Emotions Are Like Road Signs
“I want to explore work-life balance. I’m feeling stressed all the time.” This is a pretty typical client request. While it’s essential to explore our session agreement and outcome expectation, it’s also important to explore the experience that goes with “feeling stressed,” or another emotion, when stated during a session.
I operate on the idea that all emotions fall on a spectrum from safety to threat. When we feel safe, we feel positive emotions. When we feel threatened, negative emotions surface. The threat could be to our person, ideas, opinions, sense of self, values or deeply held beliefs. Threats typically generate a defensive response, and those responses can be directed at ourselves or towards others. Being curious about all emotions is fundamental to having self-awareness, experiencing aha! moments and, ultimately, making new, purposeful choices.
So, let’s consider a specific scenario.
Our client is stressed, and we can use this as a doorway to underlying concerns that the client is wrangling with. When we ask questions that shift our client’s attention out of the feelings and into the situation, we miss an opportunity to dive inward and support emerging wisdom. This approach supports inside-out versus outside-in coaching. Outside-in questions often support the status quo rather than move toward maximizing potential.
Questions that shift the conversation outside in:
- What would you like work-life balance to look like?
- What about the situation needs to change?
- What could you be doing differently?
These aren’t bad questions, and depending on your timing, they can be powerful. When asked too early in the inquiry, though, these questions shift attention out of the exploration of the emotional narrative. Since all clients and conversations are unique, we might eventually get to the underlying issue. Yet, what would open up your client’s curiosity more immediately?

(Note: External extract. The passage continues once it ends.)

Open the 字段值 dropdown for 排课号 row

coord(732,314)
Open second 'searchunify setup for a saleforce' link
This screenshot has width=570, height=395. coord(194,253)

Emotional intelligence allows us to be with other peoples’ emotions. If we pass over emotions, we may unwittingly communicate that “emotions are too messy,” or aren’t important, or that we are uncomfortable with what showed up in the space. Even emotions like stress can send coaches running to “fix” the feeling with solutions like exercises and lists. That’s fine, but without your willingness to dig below the surface, your clients don’t have the opportunity to understand themselves with greater clarity.
So, what if we shift our relationship to emotions and see them as road signs? Driving down the road, you see many road signs like “No right on red,” “School Crossing,” or “Speed Limit 45.” These signs signal something useful, just as emotions tell us useful information. They are a doorway into deepening awareness.
Emotions don’t evaporate. We may squelch them or soothe them for a time, but emotions continue to bubble to the surface each time we feel them in a similar situation. Only through exploration below the surface level of the emotion will clients discover alternative, more satisfying ways to experience the situation.
Remember, if your clients had solved the deeper experience of particular feelings, they wouldn’t bring the topic to a coaching session. You hold the space for inquiry. Clients get attached to situations that cause negative emotions. It’s common to find yourself listening to the surface stories of who did what to whom. Take the time to listen for the buried treasure. Ask questions that explore the client’s emotional waters. There is an assumption of trust and intimacy; diving into the deep end of the pool requires safety.
Let’s re-examine the earlier scenario of a client who says, “I’m feeling stressed all the time.” Questions that invite your client to explore the emotion, and not the situation, ultimately give your client the internal tools to navigate same or similar feelings the next time they pop up.
Questions that invite inside-out exploration:
- If your emotion had a voice, what do you think it is trying to tell you?
- What would work-life balance feel like?
- Say more about your relationship to stress?
In the example, I hear two threads: the external story of work-life balance and the internal-emotional story below that. What is the stress attempting to tell you?
Questions that invite deeper exploration:
- Where is the emotion sitting in your body? Breathe into it; what new awareness bubbles up?
- How might you use this internal wisdom?
- What does this feeling indicate for you?
- What is the value of this emotion in this situation?
These questions support clients to inquire into their experience through the clear lens of emotion instead of through the swirl of the surface story. Asking questions like, “How is the emotion serving you?” can get to the root of unconscious motivations. You may expose feelings of being controlled or having boundaries crossed, or you may expose disrespect, compromised value(s) or integrity dissonance. The underlying experiences tend to bubble into strong emotions.
By diving into conscious curiosity around emotions, you offer your clients a powerful gift. Feelings are useful—not scary. Clients can use their inquiry and awareness to examine situations and expand their internal wisdom. And, that my friend is a forever tool.